Source document
Skip to Content Structuring Machine Learning Projects

This course covers how to think about and improve machine learning systems.

You will learn how to build a successful machine learning project. If you aspire to be a technical leader in AI, and know how to set direction for your team’s work, this course will show you how.

Course Resources

Week 1: ML Strategy

There are lots of ways to improve a deep learning system, so its important to sse quick and effective ways to figure out the most promising things to try and and improve.


  • old school tv’s had a number of knobs to tune the picture - all the settings made it very hard to get the picture perfect
  • cars have orthogonal controls - a steering and speed which effect two different things making it easier to control. If we have controls which effect the steering and speed at the same time it would make it much harder to get the speed and steering angle we wanted.
  • we have a chain of assumptions in ML: fit training set on cost func, fit dev set, fit test set, then perform well in the real world and we want to have different set of knobs to tune each part.
  • ideally we have a number of controls which do one task well without effecting other things too much.
  • of course, some controls apply across many layers and are still useful, like early stopping

Setting up your goal

Single number evaluation metric

  • set up a single real number to evaluate performance before starting out on a project
  • a well defined dev set and a single metric speeds up the iterative process of developing a good model
  • looking at a simple cat classifier:
Classifier Precision Recall
A 95% 90%
B 98% 85%
  • Precision: of the examples our classifier says are cats, what percentage is actually right
  • Recall: what % of actual cats are correctly classified
  • The problem with using precision and recall is it can make it hard to figure out which classifier is better
  • F1 Score is the harmonic average of precision and recall using $F1 = 2 / ((1/P) + (1/R))$ or $2 * (precision * recall) / (precision + recall)$
    • F1 score is usefeul as it balances precision and recall, rather than just taking the simple average, which would favour outliers
  • to summarize, have a single number metric (this could be an average of several metrics) and a good dev set

Satisficing and Optimizing metric

  • its not easy to setup a single number - we might narrow things down to a single number, accuracy, but also want to evaluate running time
  • solve this by picking one metric to optimize, and satisfy the other metric by picking a threshold, like all running times below 1000ms are good enough.
    • for voice recognition, like on Amazon Alexa, we have metrics for how long humans are ok to wait, so we can just use that number as a threshold
  • so, we have a make metric to optimize, and any number of other metrics which we satisfy with thresholds.

#### Train/dev/test distributions

  • dev (cross validation set) and test (the final holdout data) sets have to come from the same distribution.
  • for example, if we have data from different regions, don’t say us/uk/europe is the dev set and asia is the test set - regions will have differences.
  • an ML team wasted time optimizing loan approvals on medium income zip codes, but was testing on low income zip codes.
  • choose a dev and test set to reflect data you expect to get in the future and consider important to do well on.

Size of the dev and test sets

  • old rule of thumb for train/dev/test: 60/20/20 - worked for smaller data.
  • but now we have much larger data sets, so for 1M data set, 1% or 10K might be enough for a test set.
  • deep learning is data hungry so we want to feed it as much data as possible for training
  • the test set helps us evaluate the overall system, so it has to be big enough to give us high confidence.

Supplied information
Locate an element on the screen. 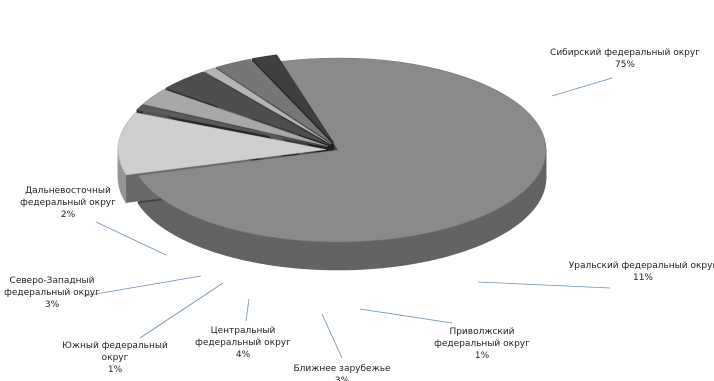 The width and height of the screenshot is (714, 381). data-label-name: Уральский федеральный округ is located at coordinates (642, 266).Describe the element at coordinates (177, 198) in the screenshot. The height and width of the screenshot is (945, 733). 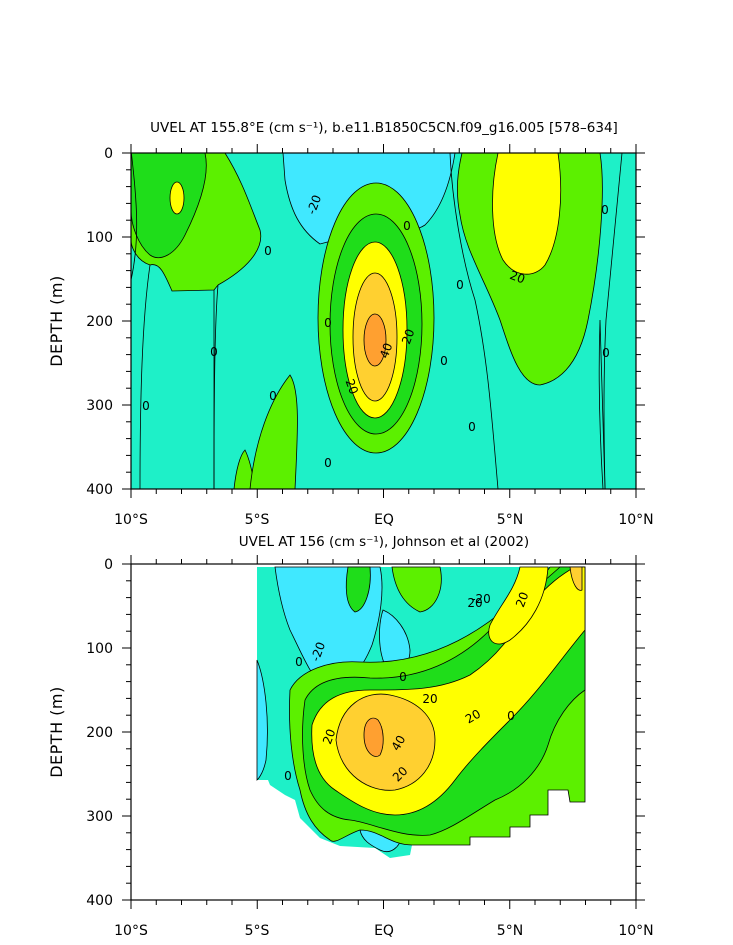
I see `field-south-max` at that location.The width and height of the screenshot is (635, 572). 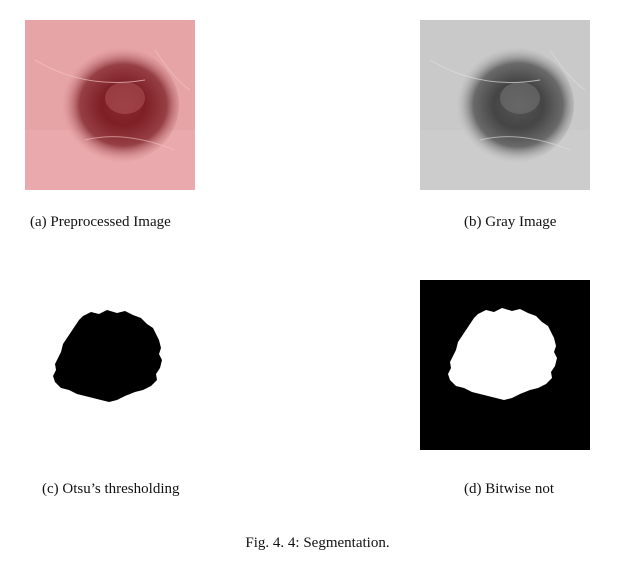 What do you see at coordinates (318, 543) in the screenshot?
I see `figure-caption: Fig. 4. 4: Segmentation.` at bounding box center [318, 543].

Problem requirements
Answer these questions using the machine learning strategy notes:
1. What were classifier B's precision and recall in the cat classifier example?
2. What running-time threshold is given as an example of a satisficing metric?
3. What old rule of thumb for a train/dev/test split is mentioned?
The records can be left aside.

Answer to the problem
1. Precision 98%, recall 85%.
2. All running times below 1000ms are good enough.
3. 60/20/20.